Given records -
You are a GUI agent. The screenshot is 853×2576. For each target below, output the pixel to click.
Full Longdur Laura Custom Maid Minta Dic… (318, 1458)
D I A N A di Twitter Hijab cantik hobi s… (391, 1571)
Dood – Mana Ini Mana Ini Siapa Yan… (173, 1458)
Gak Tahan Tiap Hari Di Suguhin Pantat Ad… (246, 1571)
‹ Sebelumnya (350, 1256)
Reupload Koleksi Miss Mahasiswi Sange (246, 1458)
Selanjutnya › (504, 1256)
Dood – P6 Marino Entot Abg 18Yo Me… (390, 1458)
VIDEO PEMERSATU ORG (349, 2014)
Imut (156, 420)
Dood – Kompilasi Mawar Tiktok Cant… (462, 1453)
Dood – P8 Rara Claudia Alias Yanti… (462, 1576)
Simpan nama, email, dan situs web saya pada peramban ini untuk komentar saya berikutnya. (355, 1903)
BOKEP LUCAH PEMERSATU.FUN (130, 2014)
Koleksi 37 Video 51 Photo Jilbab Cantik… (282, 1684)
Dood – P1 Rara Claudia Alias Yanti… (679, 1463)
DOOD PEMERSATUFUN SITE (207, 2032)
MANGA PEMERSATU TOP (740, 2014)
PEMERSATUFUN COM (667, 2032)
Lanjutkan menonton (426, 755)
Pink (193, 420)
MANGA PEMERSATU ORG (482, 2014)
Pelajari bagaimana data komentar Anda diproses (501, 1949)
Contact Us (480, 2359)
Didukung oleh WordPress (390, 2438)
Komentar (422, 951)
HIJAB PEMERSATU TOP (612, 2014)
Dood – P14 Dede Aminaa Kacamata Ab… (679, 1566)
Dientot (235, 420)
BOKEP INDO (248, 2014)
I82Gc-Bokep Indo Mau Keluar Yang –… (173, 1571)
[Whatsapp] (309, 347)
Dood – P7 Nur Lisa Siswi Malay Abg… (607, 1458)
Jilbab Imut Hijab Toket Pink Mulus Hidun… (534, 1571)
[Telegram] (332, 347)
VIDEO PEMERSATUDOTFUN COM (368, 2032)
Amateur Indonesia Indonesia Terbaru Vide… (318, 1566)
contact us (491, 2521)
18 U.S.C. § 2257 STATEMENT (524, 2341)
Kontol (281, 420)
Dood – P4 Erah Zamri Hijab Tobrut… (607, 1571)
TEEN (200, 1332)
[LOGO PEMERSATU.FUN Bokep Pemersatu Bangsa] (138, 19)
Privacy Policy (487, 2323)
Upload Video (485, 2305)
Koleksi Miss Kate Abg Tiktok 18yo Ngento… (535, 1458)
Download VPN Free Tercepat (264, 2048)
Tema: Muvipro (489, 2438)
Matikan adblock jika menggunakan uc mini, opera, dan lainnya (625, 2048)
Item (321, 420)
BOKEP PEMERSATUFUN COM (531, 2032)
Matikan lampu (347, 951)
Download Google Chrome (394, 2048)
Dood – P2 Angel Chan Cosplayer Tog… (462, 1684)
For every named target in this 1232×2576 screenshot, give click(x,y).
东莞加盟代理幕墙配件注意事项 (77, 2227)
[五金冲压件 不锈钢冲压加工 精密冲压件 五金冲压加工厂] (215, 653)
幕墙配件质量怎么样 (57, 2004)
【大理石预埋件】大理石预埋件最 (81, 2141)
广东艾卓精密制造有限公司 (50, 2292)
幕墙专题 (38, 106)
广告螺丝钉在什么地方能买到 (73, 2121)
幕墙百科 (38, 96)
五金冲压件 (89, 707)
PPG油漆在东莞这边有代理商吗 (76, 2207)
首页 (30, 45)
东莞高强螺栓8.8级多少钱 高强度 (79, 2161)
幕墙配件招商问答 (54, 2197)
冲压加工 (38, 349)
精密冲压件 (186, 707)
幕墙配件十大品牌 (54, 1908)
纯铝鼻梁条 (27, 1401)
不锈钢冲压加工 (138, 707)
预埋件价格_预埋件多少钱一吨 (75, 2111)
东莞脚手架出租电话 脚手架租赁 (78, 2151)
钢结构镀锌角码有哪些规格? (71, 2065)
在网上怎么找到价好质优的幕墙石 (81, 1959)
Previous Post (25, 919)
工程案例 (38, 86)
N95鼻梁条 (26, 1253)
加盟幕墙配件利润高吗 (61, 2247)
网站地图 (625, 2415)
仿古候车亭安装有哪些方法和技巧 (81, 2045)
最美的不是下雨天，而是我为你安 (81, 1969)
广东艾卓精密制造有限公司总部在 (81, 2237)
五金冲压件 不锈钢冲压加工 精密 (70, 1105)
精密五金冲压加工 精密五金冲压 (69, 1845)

What the exercise asks - Show all lines from the data that contain "Matikan".

Answer to the problem -
Matikan adblock jika menggunakan uc mini, opera, dan lainnya (625, 2048)
Matikan lampu (347, 951)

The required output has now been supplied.